The Rust client is fully asynchronous, built on tokio
and reqwest with HTTP/2 for
request/response traffic. A single Worker runs N concurrent job handlers,
which is efficient for I/O-bound work.
Note
If you have not yet installed the Zizq server, follow the Getting Started guide first.
Issues & Source
All client source code is available on GitHub. Issues can be raised on the issue tracker.
High-Level Structure
The Rust client has three core pieces:
- A
Client— a cheaply-cloneable handle that wraps the Zizq server’s HTTP API. Construct it once and share it across tasks. - The
JobKindtrait — implemented on each payload type, it declares the API-level job type name and any per-type defaults (queue, priority, retry limit, and so on). - A
Worker— streams jobs from the server, dispatches each to a handler with bounded concurrency, batches acknowledgements, and reconnects on transient failures. ARouterdispatches multipleJobKinds through a single worker by type.

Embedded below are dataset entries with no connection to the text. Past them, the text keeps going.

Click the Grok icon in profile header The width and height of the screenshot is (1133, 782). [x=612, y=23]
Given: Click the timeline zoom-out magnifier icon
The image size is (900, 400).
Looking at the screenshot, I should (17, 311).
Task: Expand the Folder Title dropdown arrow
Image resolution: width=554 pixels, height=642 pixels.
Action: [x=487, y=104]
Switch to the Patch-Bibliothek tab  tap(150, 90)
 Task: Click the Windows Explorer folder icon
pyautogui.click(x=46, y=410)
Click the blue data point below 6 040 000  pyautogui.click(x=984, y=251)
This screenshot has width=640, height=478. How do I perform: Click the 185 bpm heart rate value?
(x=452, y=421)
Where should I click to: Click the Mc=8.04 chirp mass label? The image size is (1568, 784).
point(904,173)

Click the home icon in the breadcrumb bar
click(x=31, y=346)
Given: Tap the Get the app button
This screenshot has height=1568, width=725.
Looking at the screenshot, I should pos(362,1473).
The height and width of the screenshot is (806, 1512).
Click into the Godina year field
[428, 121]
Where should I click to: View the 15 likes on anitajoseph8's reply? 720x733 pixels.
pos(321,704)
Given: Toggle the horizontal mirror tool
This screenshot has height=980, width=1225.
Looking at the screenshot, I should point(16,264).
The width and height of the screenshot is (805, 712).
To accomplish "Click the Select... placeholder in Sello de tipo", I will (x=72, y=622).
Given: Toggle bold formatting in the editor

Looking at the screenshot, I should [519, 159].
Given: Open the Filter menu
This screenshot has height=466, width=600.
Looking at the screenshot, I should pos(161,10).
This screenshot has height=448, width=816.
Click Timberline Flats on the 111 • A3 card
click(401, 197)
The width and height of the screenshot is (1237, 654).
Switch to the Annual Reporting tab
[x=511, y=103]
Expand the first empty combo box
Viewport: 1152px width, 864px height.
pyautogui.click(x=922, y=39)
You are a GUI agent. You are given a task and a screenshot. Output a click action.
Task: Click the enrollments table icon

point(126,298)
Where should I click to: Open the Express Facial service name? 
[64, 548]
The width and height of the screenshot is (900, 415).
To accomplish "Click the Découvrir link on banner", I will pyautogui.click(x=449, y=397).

Unlike the dynamically-typed clients, the Rust client leans on the type system: each job is a concrete Rust type, so payloads are checked at compile time on both the producer and consumer side.
Example
A minimal producer and consumer look like this:
use serde::{Deserialize, Serialize};
use std::convert::Infallible;
use zizq::{Client, JobKind, Router, Worker};
#[derive(Serialize, Deserialize)]
struct SendEmail {
to: String,
}
impl JobKind for SendEmail {
const NAME: &'static str = "send_email";
const QUEUE: &'static str = "emails";
}
#[tokio::main]
async fn main() -> Result<(), Box<dyn std::error::Error>> {
let client = Client::builder().url("http://127.0.0.1:7890").build()?;
// Producer — enqueue a job.
client
.enqueue(SendEmail { to: "alice@example.com".into() })
.await?;
// Consumer — run a worker until Ctrl-C.
let worker = Worker::builder()
.client(client)
.concurrency(16)
.handler(Router::new().route(async |job: SendEmail| {
println!("emailing {}", job.to);
Ok::<(), Infallible>(())
}))
.build()?;
worker.run(tokio::signal::ctrl_c()).await?;
Ok(())
}
The rest of this guide works through each piece in turn.